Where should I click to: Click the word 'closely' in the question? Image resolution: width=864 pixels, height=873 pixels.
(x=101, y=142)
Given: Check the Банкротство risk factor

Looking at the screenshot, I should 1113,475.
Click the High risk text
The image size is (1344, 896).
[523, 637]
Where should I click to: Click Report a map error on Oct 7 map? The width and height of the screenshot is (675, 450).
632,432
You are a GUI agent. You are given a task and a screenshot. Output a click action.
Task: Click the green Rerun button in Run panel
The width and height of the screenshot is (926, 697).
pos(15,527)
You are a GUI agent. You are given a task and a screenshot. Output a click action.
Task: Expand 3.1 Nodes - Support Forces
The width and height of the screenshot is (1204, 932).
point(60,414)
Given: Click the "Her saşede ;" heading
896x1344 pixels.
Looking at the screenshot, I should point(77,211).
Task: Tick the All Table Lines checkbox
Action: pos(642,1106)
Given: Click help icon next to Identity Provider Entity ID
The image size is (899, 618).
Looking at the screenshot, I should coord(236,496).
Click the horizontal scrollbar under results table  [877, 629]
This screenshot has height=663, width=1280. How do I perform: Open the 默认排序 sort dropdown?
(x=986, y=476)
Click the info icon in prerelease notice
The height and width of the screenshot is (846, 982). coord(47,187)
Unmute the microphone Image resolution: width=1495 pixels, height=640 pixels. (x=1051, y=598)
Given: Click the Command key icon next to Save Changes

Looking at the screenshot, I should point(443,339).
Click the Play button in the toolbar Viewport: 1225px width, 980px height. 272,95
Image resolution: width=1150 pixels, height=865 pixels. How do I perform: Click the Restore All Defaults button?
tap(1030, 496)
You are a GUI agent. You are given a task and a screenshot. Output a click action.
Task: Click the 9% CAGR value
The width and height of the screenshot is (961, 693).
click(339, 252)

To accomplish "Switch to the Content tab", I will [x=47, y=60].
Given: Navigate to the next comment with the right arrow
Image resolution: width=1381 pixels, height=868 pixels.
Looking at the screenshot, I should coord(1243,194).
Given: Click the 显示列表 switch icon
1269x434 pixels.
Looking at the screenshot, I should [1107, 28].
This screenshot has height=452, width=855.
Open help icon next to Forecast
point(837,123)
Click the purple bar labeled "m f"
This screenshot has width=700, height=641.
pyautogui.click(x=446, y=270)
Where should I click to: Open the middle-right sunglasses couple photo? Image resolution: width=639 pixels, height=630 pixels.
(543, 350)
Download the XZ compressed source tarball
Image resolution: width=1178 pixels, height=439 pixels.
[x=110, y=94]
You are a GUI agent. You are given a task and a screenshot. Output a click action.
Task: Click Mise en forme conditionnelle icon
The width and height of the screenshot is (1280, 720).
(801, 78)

• _Problem to work on_
In the entries above, restate word for word the lines between the one holding "Click the Play" and the one holding "Given: Navigate to", inclusive, and nothing besides.

• _Exercise answer_
Click the Play button in the toolbar Viewport: 1225px width, 980px height. 272,95
Image resolution: width=1150 pixels, height=865 pixels. How do I perform: Click the Restore All Defaults button?
tap(1030, 496)
You are a GUI agent. You are given a task and a screenshot. Output a click action.
Task: Click the 9% CAGR value
The width and height of the screenshot is (961, 693).
click(339, 252)

To accomplish "Switch to the Content tab", I will [x=47, y=60].
Given: Navigate to the next comment with the right arrow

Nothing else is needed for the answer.